• [RECORDS FOR THIS EXERCISE]
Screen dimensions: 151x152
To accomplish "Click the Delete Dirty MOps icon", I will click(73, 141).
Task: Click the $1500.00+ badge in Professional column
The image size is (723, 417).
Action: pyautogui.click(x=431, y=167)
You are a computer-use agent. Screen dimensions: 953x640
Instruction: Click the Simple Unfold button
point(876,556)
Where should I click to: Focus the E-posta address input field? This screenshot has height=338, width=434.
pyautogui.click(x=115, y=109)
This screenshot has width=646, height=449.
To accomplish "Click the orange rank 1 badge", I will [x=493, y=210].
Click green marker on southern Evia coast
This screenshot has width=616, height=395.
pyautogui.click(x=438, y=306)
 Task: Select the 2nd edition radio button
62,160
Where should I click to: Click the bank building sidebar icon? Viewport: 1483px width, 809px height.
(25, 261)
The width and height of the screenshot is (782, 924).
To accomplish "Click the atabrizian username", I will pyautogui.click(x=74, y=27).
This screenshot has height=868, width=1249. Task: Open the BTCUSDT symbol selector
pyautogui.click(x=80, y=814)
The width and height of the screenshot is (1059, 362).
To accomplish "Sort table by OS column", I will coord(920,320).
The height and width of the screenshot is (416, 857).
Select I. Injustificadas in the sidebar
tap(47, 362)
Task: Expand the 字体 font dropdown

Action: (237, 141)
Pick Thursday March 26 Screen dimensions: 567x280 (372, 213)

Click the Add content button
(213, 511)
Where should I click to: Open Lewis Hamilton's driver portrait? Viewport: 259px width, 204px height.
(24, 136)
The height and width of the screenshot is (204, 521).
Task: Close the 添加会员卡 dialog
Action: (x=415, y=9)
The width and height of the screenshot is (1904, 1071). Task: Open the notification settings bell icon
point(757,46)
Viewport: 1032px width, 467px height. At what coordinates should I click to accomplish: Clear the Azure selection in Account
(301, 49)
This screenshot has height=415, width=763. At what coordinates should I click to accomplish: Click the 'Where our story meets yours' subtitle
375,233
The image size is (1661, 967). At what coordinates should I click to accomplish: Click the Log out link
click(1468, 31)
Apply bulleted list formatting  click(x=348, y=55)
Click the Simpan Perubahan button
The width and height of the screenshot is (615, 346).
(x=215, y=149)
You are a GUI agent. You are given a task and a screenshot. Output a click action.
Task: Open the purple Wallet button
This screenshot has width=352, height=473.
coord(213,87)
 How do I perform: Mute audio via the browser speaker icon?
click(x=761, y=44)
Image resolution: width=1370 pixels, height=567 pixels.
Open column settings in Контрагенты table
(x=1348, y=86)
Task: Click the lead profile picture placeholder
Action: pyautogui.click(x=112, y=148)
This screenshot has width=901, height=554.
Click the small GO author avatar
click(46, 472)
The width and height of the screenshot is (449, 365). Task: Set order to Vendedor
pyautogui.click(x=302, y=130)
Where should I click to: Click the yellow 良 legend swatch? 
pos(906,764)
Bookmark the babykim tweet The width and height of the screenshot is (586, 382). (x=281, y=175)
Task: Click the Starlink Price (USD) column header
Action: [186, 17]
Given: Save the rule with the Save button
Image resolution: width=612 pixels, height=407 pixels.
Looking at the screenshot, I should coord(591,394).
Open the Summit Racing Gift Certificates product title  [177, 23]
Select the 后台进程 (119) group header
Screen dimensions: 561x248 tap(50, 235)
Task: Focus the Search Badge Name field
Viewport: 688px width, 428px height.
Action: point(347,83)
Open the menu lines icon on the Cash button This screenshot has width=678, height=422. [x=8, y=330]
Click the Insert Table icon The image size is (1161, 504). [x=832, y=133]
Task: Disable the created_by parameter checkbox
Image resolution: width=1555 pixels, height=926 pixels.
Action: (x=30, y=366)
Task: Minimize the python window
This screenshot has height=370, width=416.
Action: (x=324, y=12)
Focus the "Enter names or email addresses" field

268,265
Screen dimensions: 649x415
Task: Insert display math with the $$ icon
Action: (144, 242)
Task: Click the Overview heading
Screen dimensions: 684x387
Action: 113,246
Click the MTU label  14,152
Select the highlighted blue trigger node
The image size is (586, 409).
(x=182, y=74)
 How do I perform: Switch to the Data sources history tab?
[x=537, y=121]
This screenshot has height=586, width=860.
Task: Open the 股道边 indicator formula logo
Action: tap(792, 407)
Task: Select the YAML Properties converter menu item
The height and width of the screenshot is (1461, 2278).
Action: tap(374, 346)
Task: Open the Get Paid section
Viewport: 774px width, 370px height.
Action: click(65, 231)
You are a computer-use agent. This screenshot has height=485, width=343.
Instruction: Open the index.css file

• [DO THIS] Please arrange the stretch of the listing above from the line containing "Image resolution: width=1370" through the line containing "click(46, 472)" as a Markdown table with the columns No. and Line, one row per line and blank lines omitted.

• [EXERCISE OUTPUT]
| No. | Line |
|---|---|
| 1 | Image resolution: width=1370 pixels, height=567 pixels. |
| 2 | Open column settings in Контрагенты table |
| 3 | (x=1348, y=86) |
| 4 | Task: Click the lead profile picture placeholder |
| 5 | Action: pyautogui.click(x=112, y=148) |
| 6 | This screenshot has width=901, height=554. |
| 7 | Click the small GO author avatar |
| 8 | click(46, 472) |